Records excerpted from a collection
-- Opening Marker --
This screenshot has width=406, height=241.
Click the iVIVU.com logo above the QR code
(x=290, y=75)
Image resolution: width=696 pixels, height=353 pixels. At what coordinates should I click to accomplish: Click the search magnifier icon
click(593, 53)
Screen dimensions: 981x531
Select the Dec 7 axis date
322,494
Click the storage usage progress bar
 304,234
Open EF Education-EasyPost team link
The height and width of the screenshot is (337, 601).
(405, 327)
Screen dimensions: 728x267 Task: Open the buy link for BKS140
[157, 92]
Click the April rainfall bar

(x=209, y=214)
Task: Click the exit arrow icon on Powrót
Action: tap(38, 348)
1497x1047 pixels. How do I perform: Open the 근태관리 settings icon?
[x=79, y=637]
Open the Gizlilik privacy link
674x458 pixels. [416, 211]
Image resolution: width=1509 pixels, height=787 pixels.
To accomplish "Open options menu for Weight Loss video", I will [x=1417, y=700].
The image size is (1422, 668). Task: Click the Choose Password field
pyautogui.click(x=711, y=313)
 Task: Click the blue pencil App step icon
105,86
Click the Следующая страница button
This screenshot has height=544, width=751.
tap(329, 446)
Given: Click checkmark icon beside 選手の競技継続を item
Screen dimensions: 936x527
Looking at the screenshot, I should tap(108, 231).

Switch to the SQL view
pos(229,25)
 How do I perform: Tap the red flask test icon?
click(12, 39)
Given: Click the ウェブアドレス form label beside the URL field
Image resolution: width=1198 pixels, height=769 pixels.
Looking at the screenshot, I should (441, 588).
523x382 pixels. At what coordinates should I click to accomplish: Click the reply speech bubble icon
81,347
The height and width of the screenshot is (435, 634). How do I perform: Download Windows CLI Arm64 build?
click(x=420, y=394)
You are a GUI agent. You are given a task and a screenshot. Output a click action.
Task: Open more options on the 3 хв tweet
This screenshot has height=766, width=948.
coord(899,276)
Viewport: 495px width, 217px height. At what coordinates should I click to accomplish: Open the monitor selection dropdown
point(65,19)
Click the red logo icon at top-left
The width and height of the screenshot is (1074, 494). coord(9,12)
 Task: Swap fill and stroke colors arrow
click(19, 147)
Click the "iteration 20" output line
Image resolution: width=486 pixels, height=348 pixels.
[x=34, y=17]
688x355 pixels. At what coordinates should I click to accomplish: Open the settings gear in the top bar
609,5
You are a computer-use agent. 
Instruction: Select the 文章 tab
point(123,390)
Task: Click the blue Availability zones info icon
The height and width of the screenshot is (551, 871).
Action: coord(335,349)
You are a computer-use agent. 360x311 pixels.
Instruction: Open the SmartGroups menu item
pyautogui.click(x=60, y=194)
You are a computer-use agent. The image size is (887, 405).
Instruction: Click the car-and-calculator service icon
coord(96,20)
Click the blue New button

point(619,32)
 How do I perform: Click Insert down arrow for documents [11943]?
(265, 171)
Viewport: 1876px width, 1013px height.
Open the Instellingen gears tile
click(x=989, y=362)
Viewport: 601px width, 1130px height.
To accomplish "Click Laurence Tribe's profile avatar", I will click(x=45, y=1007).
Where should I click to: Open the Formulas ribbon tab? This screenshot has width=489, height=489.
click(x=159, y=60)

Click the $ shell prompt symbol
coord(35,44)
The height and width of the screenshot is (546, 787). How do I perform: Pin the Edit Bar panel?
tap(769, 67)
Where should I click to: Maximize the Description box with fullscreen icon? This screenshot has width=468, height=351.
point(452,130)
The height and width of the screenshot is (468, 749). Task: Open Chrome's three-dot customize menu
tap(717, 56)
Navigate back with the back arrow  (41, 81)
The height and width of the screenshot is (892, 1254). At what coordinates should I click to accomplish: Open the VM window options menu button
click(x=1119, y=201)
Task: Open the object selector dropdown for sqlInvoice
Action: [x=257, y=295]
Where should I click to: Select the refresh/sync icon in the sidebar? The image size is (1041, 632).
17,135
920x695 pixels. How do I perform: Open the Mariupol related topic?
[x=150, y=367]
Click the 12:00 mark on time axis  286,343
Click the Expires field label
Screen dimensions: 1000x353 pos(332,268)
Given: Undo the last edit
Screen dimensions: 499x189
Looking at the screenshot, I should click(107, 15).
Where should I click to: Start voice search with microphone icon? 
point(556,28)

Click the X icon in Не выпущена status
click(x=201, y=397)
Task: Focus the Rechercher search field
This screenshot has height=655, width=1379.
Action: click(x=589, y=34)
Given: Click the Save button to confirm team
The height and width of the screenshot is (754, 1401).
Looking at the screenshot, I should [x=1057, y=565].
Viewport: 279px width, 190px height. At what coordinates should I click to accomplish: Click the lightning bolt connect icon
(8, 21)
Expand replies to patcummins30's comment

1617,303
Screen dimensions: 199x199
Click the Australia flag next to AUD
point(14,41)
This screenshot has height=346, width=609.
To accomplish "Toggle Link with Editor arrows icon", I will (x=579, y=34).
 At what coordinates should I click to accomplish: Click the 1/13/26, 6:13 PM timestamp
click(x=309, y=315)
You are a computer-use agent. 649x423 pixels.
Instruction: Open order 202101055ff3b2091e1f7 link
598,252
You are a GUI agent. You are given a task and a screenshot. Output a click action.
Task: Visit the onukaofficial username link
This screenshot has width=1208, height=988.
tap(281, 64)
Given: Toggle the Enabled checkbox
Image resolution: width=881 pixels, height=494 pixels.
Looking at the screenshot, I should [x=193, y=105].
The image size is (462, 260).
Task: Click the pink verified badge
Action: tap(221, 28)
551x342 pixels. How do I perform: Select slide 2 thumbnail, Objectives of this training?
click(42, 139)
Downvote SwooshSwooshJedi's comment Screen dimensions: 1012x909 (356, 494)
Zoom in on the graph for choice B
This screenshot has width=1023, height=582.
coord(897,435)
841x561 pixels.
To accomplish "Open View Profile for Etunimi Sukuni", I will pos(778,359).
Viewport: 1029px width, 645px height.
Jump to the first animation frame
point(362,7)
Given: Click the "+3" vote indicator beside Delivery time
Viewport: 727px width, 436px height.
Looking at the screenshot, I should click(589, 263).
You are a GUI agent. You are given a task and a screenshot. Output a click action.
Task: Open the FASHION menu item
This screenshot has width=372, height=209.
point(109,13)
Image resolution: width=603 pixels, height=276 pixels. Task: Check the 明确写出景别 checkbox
-- Closing Marker --
Set down every record above, word for word.

Response to this task:
This screenshot has width=406, height=241.
Click the iVIVU.com logo above the QR code
(x=290, y=75)
Image resolution: width=696 pixels, height=353 pixels. At what coordinates should I click to accomplish: Click the search magnifier icon
click(593, 53)
Screen dimensions: 981x531
Select the Dec 7 axis date
322,494
Click the storage usage progress bar
 304,234
Open EF Education-EasyPost team link
The height and width of the screenshot is (337, 601).
(405, 327)
Screen dimensions: 728x267 Task: Open the buy link for BKS140
[157, 92]
Click the April rainfall bar

(x=209, y=214)
Task: Click the exit arrow icon on Powrót
Action: tap(38, 348)
1497x1047 pixels. How do I perform: Open the 근태관리 settings icon?
[x=79, y=637]
Open the Gizlilik privacy link
674x458 pixels. [416, 211]
Image resolution: width=1509 pixels, height=787 pixels.
To accomplish "Open options menu for Weight Loss video", I will [x=1417, y=700].
The image size is (1422, 668). Task: Click the Choose Password field
pyautogui.click(x=711, y=313)
 Task: Click the blue pencil App step icon
105,86
Click the Следующая страница button
This screenshot has height=544, width=751.
tap(329, 446)
Given: Click checkmark icon beside 選手の競技継続を item
Screen dimensions: 936x527
Looking at the screenshot, I should tap(108, 231).

Switch to the SQL view
pos(229,25)
 How do I perform: Tap the red flask test icon?
click(12, 39)
Given: Click the ウェブアドレス form label beside the URL field
Image resolution: width=1198 pixels, height=769 pixels.
Looking at the screenshot, I should (441, 588).
523x382 pixels. At what coordinates should I click to accomplish: Click the reply speech bubble icon
81,347
The height and width of the screenshot is (435, 634). How do I perform: Download Windows CLI Arm64 build?
click(x=420, y=394)
You are a GUI agent. You are given a task and a screenshot. Output a click action.
Task: Open more options on the 3 хв tweet
This screenshot has height=766, width=948.
coord(899,276)
Viewport: 495px width, 217px height. At what coordinates should I click to accomplish: Open the monitor selection dropdown
point(65,19)
Click the red logo icon at top-left
The width and height of the screenshot is (1074, 494). coord(9,12)
 Task: Swap fill and stroke colors arrow
click(19, 147)
Click the "iteration 20" output line
Image resolution: width=486 pixels, height=348 pixels.
[x=34, y=17]
688x355 pixels. At what coordinates should I click to accomplish: Open the settings gear in the top bar
609,5
You are a computer-use agent. 
Instruction: Select the 文章 tab
point(123,390)
Task: Click the blue Availability zones info icon
The height and width of the screenshot is (551, 871).
Action: coord(335,349)
You are a computer-use agent. 360x311 pixels.
Instruction: Open the SmartGroups menu item
pyautogui.click(x=60, y=194)
You are a computer-use agent. The image size is (887, 405).
Instruction: Click the car-and-calculator service icon
coord(96,20)
Click the blue New button

point(619,32)
 How do I perform: Click Insert down arrow for documents [11943]?
(265, 171)
Viewport: 1876px width, 1013px height.
Open the Instellingen gears tile
click(x=989, y=362)
Viewport: 601px width, 1130px height.
To accomplish "Click Laurence Tribe's profile avatar", I will click(x=45, y=1007).
Where should I click to: Open the Formulas ribbon tab? This screenshot has width=489, height=489.
click(x=159, y=60)

Click the $ shell prompt symbol
coord(35,44)
The height and width of the screenshot is (546, 787). How do I perform: Pin the Edit Bar panel?
tap(769, 67)
Where should I click to: Maximize the Description box with fullscreen icon? This screenshot has width=468, height=351.
point(452,130)
The height and width of the screenshot is (468, 749). Task: Open Chrome's three-dot customize menu
tap(717, 56)
Navigate back with the back arrow  (41, 81)
The height and width of the screenshot is (892, 1254). At what coordinates should I click to accomplish: Open the VM window options menu button
click(x=1119, y=201)
Task: Open the object selector dropdown for sqlInvoice
Action: [x=257, y=295]
Where should I click to: Select the refresh/sync icon in the sidebar? The image size is (1041, 632).
17,135
920x695 pixels. How do I perform: Open the Mariupol related topic?
[x=150, y=367]
Click the 12:00 mark on time axis  286,343
Click the Expires field label
Screen dimensions: 1000x353 pos(332,268)
Given: Undo the last edit
Screen dimensions: 499x189
Looking at the screenshot, I should click(107, 15).
Where should I click to: Start voice search with microphone icon? 
point(556,28)

Click the X icon in Не выпущена status
click(x=201, y=397)
Task: Focus the Rechercher search field
This screenshot has height=655, width=1379.
Action: click(x=589, y=34)
Given: Click the Save button to confirm team
The height and width of the screenshot is (754, 1401).
Looking at the screenshot, I should [x=1057, y=565].
Viewport: 279px width, 190px height. At what coordinates should I click to accomplish: Click the lightning bolt connect icon
(8, 21)
Expand replies to patcummins30's comment

1617,303
Screen dimensions: 199x199
Click the Australia flag next to AUD
point(14,41)
This screenshot has height=346, width=609.
To accomplish "Toggle Link with Editor arrows icon", I will (x=579, y=34).
 At what coordinates should I click to accomplish: Click the 1/13/26, 6:13 PM timestamp
click(x=309, y=315)
You are a computer-use agent. 649x423 pixels.
Instruction: Open order 202101055ff3b2091e1f7 link
598,252
You are a GUI agent. You are given a task and a screenshot. Output a click action.
Task: Visit the onukaofficial username link
This screenshot has width=1208, height=988.
tap(281, 64)
Given: Toggle the Enabled checkbox
Image resolution: width=881 pixels, height=494 pixels.
Looking at the screenshot, I should [x=193, y=105].
The image size is (462, 260).
Task: Click the pink verified badge
Action: tap(221, 28)
551x342 pixels. How do I perform: Select slide 2 thumbnail, Objectives of this training?
click(42, 139)
Downvote SwooshSwooshJedi's comment Screen dimensions: 1012x909 (356, 494)
Zoom in on the graph for choice B
This screenshot has width=1023, height=582.
coord(897,435)
841x561 pixels.
To accomplish "Open View Profile for Etunimi Sukuni", I will pos(778,359).
Viewport: 1029px width, 645px height.
Jump to the first animation frame
point(362,7)
Given: Click the "+3" vote indicator beside Delivery time
Viewport: 727px width, 436px height.
Looking at the screenshot, I should click(589, 263).
You are a GUI agent. You are given a task and a screenshot. Output a click action.
Task: Open the FASHION menu item
This screenshot has width=372, height=209.
point(109,13)
Image resolution: width=603 pixels, height=276 pixels. Task: Check the 明确写出景别 checkbox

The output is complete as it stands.